**Your objective**
Carry on the biography of Ian Hussein Ngobi below, starting after its last sentence.

**Extract**
---+---
Ian Hussein Ngobi

Personal information
- Date of birth: 11 April 2002 (age 23)
- Place of birth: Gennep, Netherlands
- Height: 1.81 m (5 ft 11 in)
- Position: Right-back

Team information
- Current team: Achilles '29

Youth career
- 0000–2011: Vitesse '08
- 2011–2022: VVV-Venlo

Senior career*
- Years: Team / Apps / (Gls)
- 2022: VVV-Venlo / 7 / (0)
- 2022–: Achilles '29

= Ian Hussein Ngobi =

Dutch footballer (born 2002)

Ian Hussein Ngobi (born 11 April 2002) is a Dutch footballer who plays as a right-back for Eerste Klasse club Achilles '29.

==Career==
Born in Gennep, Limburg, Ngobi is the son of a Dutch mother and Ugandan father. He initially trained as a youngster with Vitesse '08 in his hometown before joining the VVV-Venlo academy.
---+---
**Source material**

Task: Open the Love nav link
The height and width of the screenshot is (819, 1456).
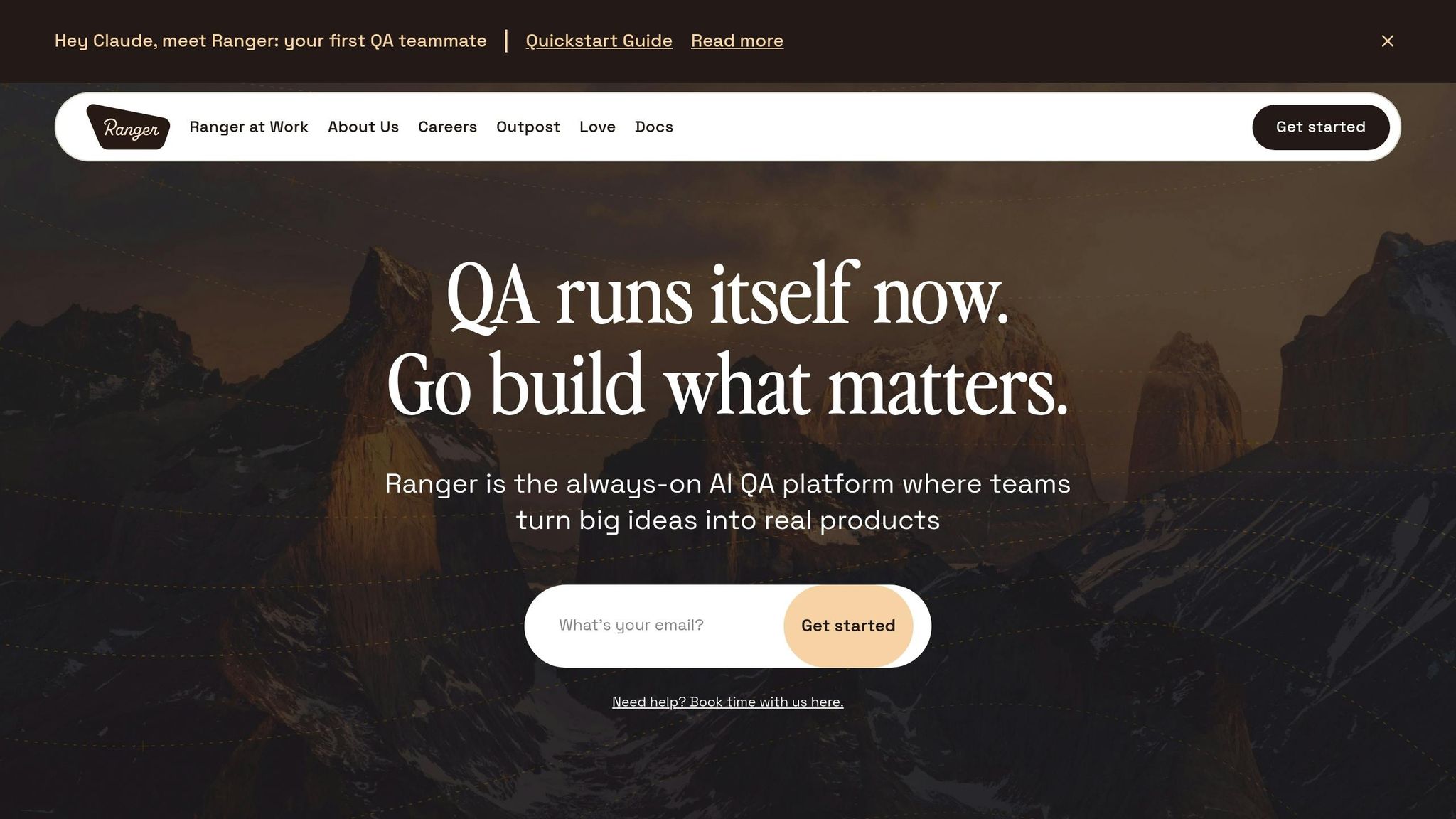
---+---
**The reply**
He made his professional debut for VVV playing as a right back on 12 March 2022 against Helmond Sport in a 3–0 victory. He was credited with assisting Carl Johansson's goal. Ngobi made seven appearances for VVV during the 2021–22 season.

At the start of the 2022–23 season, he failed to make any appearances under new head coach Rick Kruys. In September 2022, Ngobi announced his retirement from professional football, to instead focus on finishing his education. On 14 October 2022, he joined amateur club Achilles '29, competing in the sixth-tier Eerste Klasse.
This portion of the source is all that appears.